Material shown ▸
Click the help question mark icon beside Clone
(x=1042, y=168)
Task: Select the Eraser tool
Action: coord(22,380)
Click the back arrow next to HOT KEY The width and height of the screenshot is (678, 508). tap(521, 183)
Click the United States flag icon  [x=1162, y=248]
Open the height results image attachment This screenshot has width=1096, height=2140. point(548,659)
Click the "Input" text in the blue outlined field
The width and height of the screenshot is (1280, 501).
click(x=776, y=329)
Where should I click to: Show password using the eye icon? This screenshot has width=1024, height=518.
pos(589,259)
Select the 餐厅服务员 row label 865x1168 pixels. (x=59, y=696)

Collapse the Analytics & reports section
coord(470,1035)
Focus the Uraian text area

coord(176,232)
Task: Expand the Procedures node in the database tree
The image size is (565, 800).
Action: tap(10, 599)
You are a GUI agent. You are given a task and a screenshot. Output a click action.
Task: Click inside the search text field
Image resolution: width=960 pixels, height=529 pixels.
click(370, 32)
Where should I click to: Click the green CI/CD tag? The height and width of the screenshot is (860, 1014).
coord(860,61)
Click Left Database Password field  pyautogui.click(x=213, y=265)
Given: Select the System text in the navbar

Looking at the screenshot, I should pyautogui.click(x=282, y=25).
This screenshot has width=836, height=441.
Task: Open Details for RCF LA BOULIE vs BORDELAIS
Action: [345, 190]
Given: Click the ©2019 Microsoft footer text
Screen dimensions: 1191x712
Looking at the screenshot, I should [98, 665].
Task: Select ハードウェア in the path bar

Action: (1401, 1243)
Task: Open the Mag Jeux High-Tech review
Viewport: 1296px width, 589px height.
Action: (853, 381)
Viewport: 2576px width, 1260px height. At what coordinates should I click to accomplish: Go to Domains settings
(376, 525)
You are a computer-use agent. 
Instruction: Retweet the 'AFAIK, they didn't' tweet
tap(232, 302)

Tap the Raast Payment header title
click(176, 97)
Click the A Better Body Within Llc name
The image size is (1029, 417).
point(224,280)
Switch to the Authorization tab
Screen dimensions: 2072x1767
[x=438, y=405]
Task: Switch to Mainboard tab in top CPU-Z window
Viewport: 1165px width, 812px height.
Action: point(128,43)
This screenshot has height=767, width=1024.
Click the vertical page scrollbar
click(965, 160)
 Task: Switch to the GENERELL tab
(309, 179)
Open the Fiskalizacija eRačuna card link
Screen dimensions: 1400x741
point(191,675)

Goal of the exercise ▸
Rewrite all of the records above, substituting "Expand" for "Collapse" and keeping every other character unchanged.

Reply to the task ▸
Click the help question mark icon beside Clone
(x=1042, y=168)
Task: Select the Eraser tool
Action: coord(22,380)
Click the back arrow next to HOT KEY The width and height of the screenshot is (678, 508). tap(521, 183)
Click the United States flag icon  [x=1162, y=248]
Open the height results image attachment This screenshot has width=1096, height=2140. point(548,659)
Click the "Input" text in the blue outlined field
The width and height of the screenshot is (1280, 501).
click(x=776, y=329)
Where should I click to: Show password using the eye icon? This screenshot has width=1024, height=518.
pos(589,259)
Select the 餐厅服务员 row label 865x1168 pixels. (x=59, y=696)

Expand the Analytics & reports section
coord(470,1035)
Focus the Uraian text area

coord(176,232)
Task: Expand the Procedures node in the database tree
The image size is (565, 800).
Action: tap(10, 599)
You are a GUI agent. You are given a task and a screenshot. Output a click action.
Task: Click inside the search text field
Image resolution: width=960 pixels, height=529 pixels.
click(370, 32)
Where should I click to: Click the green CI/CD tag? The height and width of the screenshot is (860, 1014).
coord(860,61)
Click Left Database Password field  pyautogui.click(x=213, y=265)
Given: Select the System text in the navbar

Looking at the screenshot, I should pyautogui.click(x=282, y=25).
This screenshot has width=836, height=441.
Task: Open Details for RCF LA BOULIE vs BORDELAIS
Action: [345, 190]
Given: Click the ©2019 Microsoft footer text
Screen dimensions: 1191x712
Looking at the screenshot, I should [98, 665].
Task: Select ハードウェア in the path bar

Action: (1401, 1243)
Task: Open the Mag Jeux High-Tech review
Viewport: 1296px width, 589px height.
Action: (853, 381)
Viewport: 2576px width, 1260px height. At what coordinates should I click to accomplish: Go to Domains settings
(376, 525)
You are a computer-use agent. 
Instruction: Retweet the 'AFAIK, they didn't' tweet
tap(232, 302)

Tap the Raast Payment header title
click(176, 97)
Click the A Better Body Within Llc name
The image size is (1029, 417).
point(224,280)
Switch to the Authorization tab
Screen dimensions: 2072x1767
[x=438, y=405]
Task: Switch to Mainboard tab in top CPU-Z window
Viewport: 1165px width, 812px height.
Action: point(128,43)
This screenshot has height=767, width=1024.
Click the vertical page scrollbar
click(965, 160)
 Task: Switch to the GENERELL tab
(309, 179)
Open the Fiskalizacija eRačuna card link
Screen dimensions: 1400x741
point(191,675)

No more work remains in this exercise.